PROBLEM:
Copy, from the data below, each line that has the word "Multi".

DATASET EXTRACT:
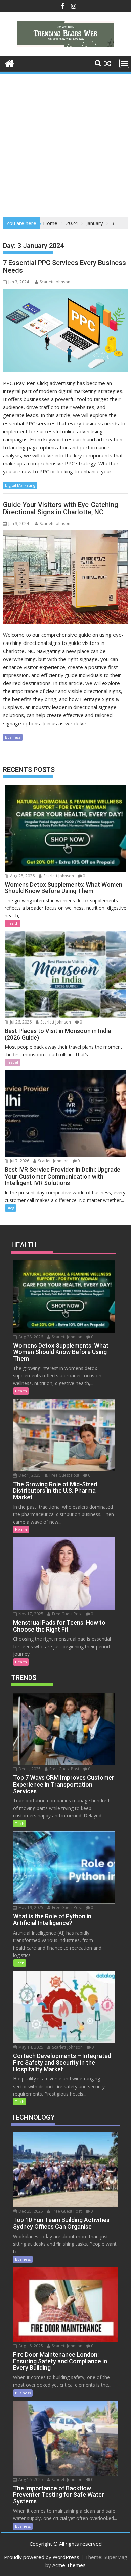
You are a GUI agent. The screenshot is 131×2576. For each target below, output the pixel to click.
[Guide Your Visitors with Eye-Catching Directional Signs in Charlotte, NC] (65, 577)
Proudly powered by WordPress (41, 2557)
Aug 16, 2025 (30, 2346)
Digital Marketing (20, 485)
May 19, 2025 (30, 1907)
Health (12, 923)
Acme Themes (69, 2565)
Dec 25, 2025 (30, 2211)
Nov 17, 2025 (30, 1614)
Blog (10, 1207)
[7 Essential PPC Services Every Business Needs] (65, 330)
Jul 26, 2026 (20, 1022)
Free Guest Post (63, 1475)
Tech (19, 1823)
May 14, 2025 (30, 2047)
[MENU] (124, 63)
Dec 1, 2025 (29, 1475)
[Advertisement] (65, 143)
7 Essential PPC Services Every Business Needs (64, 266)
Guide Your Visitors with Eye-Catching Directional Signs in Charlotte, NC (60, 508)
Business (12, 737)
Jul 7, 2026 (19, 1161)
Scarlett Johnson (55, 282)
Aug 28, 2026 (22, 876)
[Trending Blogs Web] (9, 62)
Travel (12, 1062)
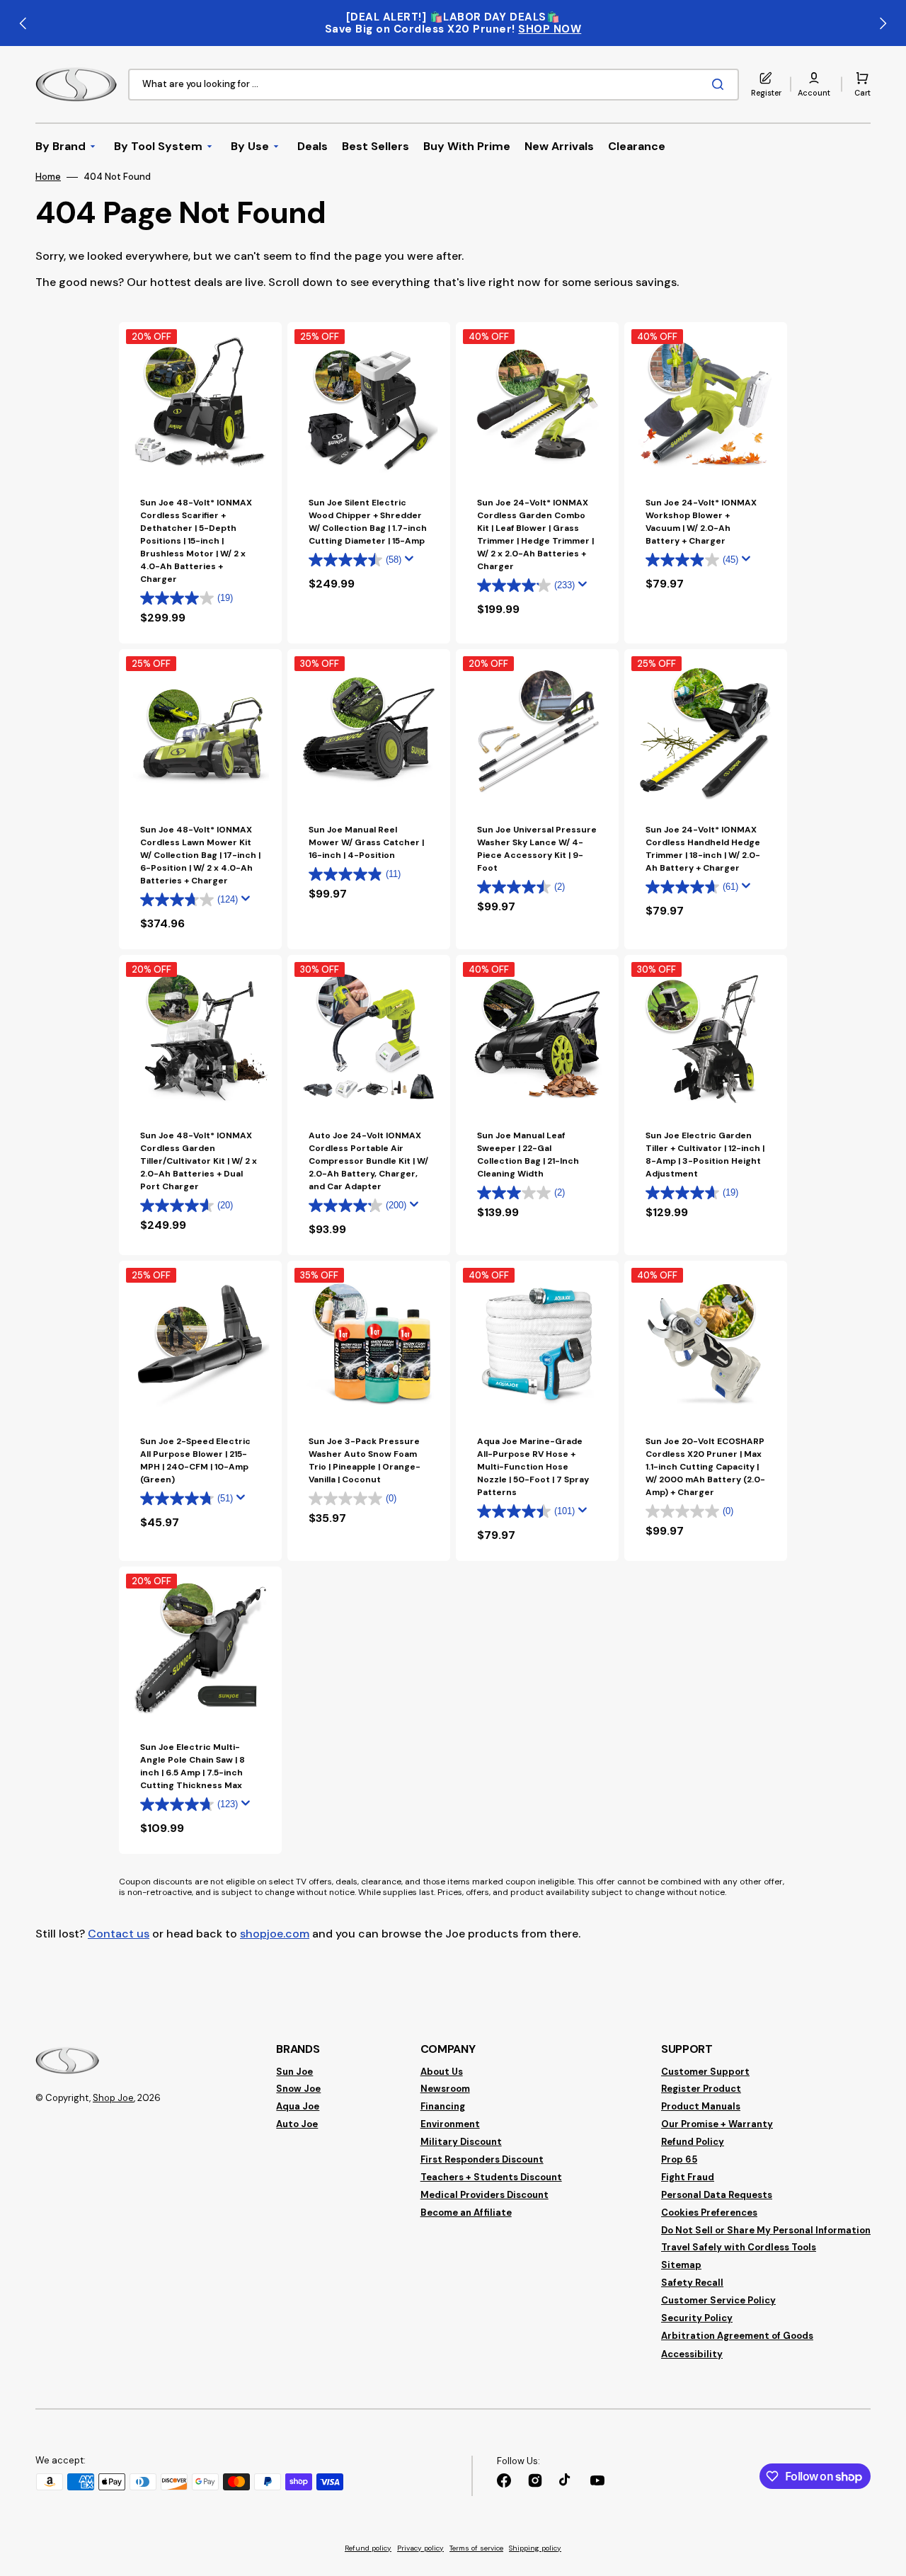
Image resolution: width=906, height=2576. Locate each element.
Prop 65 (679, 2159)
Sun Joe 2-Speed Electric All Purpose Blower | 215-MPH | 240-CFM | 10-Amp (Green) (195, 1460)
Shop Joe (113, 2098)
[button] (814, 84)
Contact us (118, 1933)
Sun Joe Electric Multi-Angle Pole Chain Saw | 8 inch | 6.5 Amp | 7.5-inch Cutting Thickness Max (192, 1766)
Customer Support (705, 2072)
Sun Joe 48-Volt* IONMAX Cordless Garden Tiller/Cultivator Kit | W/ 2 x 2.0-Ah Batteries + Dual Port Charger (198, 1161)
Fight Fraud (687, 2177)
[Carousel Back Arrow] (23, 23)
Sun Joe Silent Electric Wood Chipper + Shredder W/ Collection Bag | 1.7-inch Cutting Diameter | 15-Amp (368, 521)
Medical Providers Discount (484, 2195)
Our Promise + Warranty (717, 2124)
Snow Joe (298, 2089)
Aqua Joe (297, 2106)
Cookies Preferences (709, 2212)
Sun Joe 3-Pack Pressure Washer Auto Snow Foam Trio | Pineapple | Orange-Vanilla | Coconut (364, 1460)
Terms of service (476, 2548)
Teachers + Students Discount (491, 2177)
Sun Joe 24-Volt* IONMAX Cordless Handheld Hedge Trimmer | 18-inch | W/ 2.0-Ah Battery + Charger (703, 849)
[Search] (720, 84)
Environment (450, 2124)
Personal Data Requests (716, 2195)
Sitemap (681, 2265)
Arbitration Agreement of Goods (737, 2336)
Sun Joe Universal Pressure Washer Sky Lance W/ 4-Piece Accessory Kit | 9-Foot (537, 849)
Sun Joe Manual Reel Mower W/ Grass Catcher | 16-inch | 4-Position (366, 842)
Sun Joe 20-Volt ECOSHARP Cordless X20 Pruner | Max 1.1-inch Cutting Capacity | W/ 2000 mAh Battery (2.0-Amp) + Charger (705, 1467)
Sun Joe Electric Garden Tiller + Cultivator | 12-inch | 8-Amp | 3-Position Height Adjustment (705, 1154)
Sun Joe (294, 2072)
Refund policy (368, 2548)
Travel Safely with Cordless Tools (738, 2247)
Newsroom (445, 2089)
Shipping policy (535, 2548)
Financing (442, 2106)
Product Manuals (700, 2106)
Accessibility (692, 2354)
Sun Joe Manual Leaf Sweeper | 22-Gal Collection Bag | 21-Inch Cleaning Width (528, 1154)
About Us (441, 2072)
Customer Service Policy (718, 2300)
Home (48, 177)
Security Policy (697, 2318)
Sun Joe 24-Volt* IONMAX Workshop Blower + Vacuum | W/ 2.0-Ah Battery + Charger (701, 521)
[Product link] (200, 799)
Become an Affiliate (466, 2212)
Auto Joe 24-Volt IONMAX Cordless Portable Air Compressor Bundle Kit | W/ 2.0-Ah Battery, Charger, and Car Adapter (368, 1161)
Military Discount (461, 2142)
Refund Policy (692, 2142)
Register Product (701, 2089)
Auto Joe (297, 2124)
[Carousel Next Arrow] (882, 23)
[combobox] (433, 85)
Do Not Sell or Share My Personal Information (766, 2230)
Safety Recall (692, 2283)
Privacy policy (420, 2548)
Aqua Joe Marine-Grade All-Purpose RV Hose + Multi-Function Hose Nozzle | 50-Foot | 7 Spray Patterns (533, 1467)
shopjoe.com (274, 1933)
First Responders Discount (482, 2159)
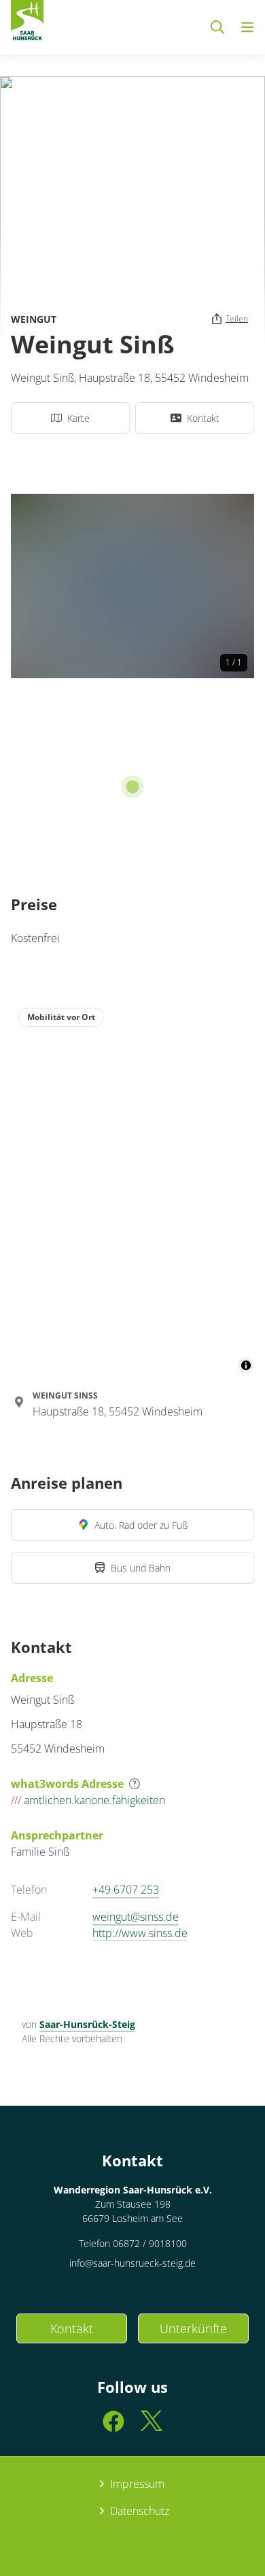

SOLVED EXERCISE:
Sun Joe Electric Multi-Angle Pole Chain Saw | 8 inch | 6.5 Amp | 7.5-inch Cutting Thickness Max (192, 1766)
Aqua Joe Marine-Grade All-Purpose RV Hose + Multi-Function Hose Nozzle | 50-Foot | 7 Spray Patterns (533, 1467)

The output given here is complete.